En una contundente resolución dictada este martes, el Pleno del Tribunal Constitucional (TC) asestó un duro golpe al Gobierno al rechazar, por nueve votos contra uno, el requerimiento de inconstitucionalidad presentado por el Ejecutivo en contra del artículo 31 de la denominada "megarreforma" económica.
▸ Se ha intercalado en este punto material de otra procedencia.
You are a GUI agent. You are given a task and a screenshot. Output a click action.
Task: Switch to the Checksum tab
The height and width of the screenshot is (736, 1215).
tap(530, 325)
La impugnación buscaba frenar el apartado que fija la obligatoriedad de la reconexión e interrupción gratuita de servicios básicos, así como el plazo de 48 horas para restablecer los suministros a los usuarios.
La ofensiva ante el TC había sido empujada directamente por La Moneda en conjunto con los gremios del sector eléctrico, gasífero y sanitario, aduciendo que la exigencia impuesta a las distribuidoras ponía en riesgo la seguridad de las cuadrillas de trabajo y amenazaba la sostenibilidad técnica del sistema operativo. Sin embargo, los argumentos expuestos por la administración presidencial no lograron convencer al Pleno, donde solo un ministro apoyó la tesis de inconstitucionalidad promovida por el Gobierno.
El fallo generó reacciones inmediatas tanto en el espectro político como en el sector empresarial. Mientras que desde la oposición calificaron el resultado como una derrota categórica para el diseño legal del Ejecutivo, los gremios de empresas distribuidoras reaccionaron con preocupación, advirtiendo que cumplir con los plazos legales de 48 horas de reposición resulta inviable bajo las exigencias de seguridad vigentes. El organismo constitucional dará a conocer los fundamentos íntegros de la sentencia dentro de los plazos que establece la ley.